We appreciate all of the questions we get from our clients and contacts, even the questions we are not quite qualified to answer. The Election Season, we have been asked multiple times “Do those annoying ‘robo calls’ really work?”
Since Tanner Friedman does not handle direct political campaign work, my guess has always been that if those automated calls to your home phone number were not considered effective, then campaigns probably would not spend the money to do them. But, we’re talking about politics here, where conventional wisdom doesn’t necessarily carry the day. So, we asked respected political analyst and public policy expert, Craig Ruff of Public Sector Consultants in Lansing, Michigan. Here’s a special Tanner Friedman Blog “Q&A” with Craig Ruff…
Q. I get a lot of questions about why they political campaigns are allowed to call people on the “Do Not Call” list. It’s because the politicians exempted themselves from the law, right?
A. As with so many other laws, politicians exempted themselves and political committees from making calls to households. Many of us view it as phone spam, but it is legal.
Q. Business marketers would be loathe to irk a customer before ever having the chance to communicate a message.
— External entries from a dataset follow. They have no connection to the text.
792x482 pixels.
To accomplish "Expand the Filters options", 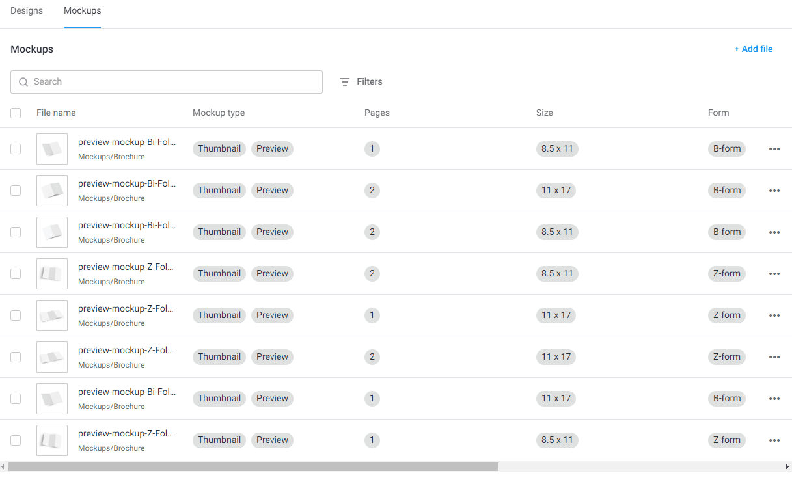I will click(x=369, y=82).
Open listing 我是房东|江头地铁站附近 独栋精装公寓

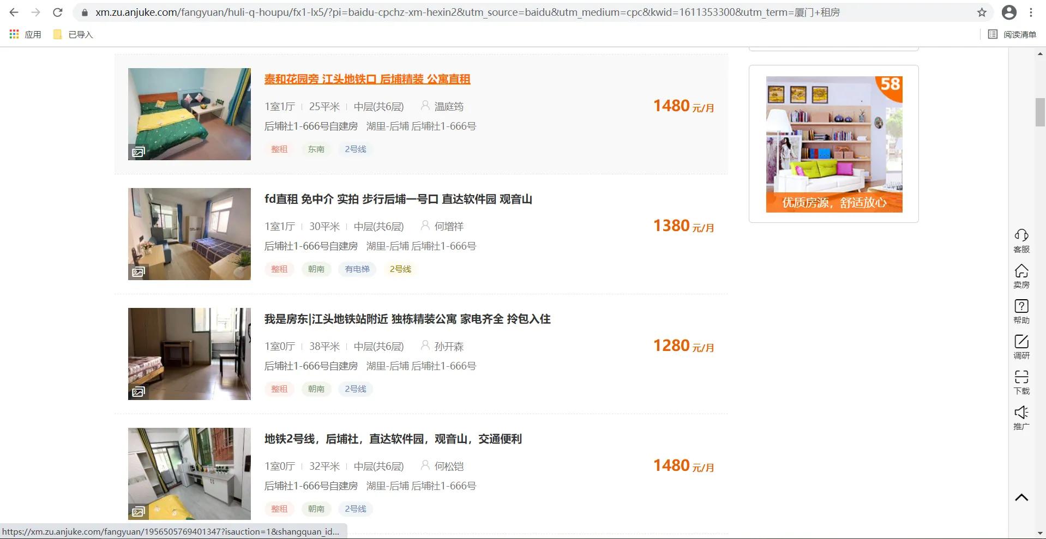[407, 319]
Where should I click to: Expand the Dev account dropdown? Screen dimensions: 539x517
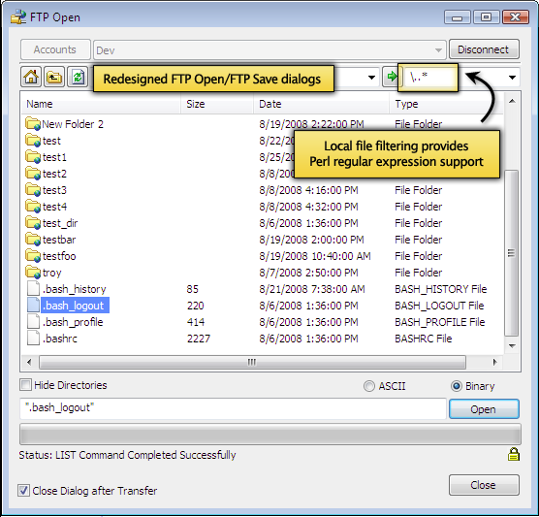click(x=438, y=50)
Why do political campaigns seem to not care about that?
A. Great point. Political groups use robo calling because they intuit or, more likely, their research shows that it works. Most people whom I know resent the calls, but they similarly disdain negative advertising on TV and radio. I know that the latter works in most circumstances. There’s no evidence that robo calls actually cause people receiving them to vote against the sponsor. Business and charities have not borrowed the practice from politicians, at least not yet.
Q. We do cost-benefit analyses all the time. I assume campaigns do the same thing. Do they really think the calls sway voters and it’s worth the money?
A. As mentioned earlier, I’d be willing to bet that research shows that robo calling works. Because of their immediacy, they likely serve as a prompt to the busy voter to remember to vote for or against someone or something, rather like impulse buying at the grocery store.
Q. Is the simple answer there that they think it gets an unfiltered message into the home?
A. It’s certainly true that it is unfiltered and guaranteed to arrive “just in time.” The vast majority of robo calls at our home come in the last few days of a campaign. That suggests to me that they are designed, in big part, to remind me to vote and suggest how to vote.
Q. What do you say to voters who say they’ll “never” vote for the candidate that inundates them with robo calls?
A. Although it costs the consumer time and effort, people who are so taken aback that they would vote against the sponsor of the robo call, the best method of diminishing its use would be to get a phone number for sponsors, call them, and tell them that the phone spam caused me to vote against them. If enough people did that, I suspect that we would reduce their use.
Q. Any other perspective that would be helpful for people (especially the professional communicators who read the TF Blog) to “get” this?
A. I’d caution other messengers to be very careful before adopting every political tactic. For starters, you’d violate “Do Not Call.” But, too, an angered consumer may stop buying your product forever, not just in a single election.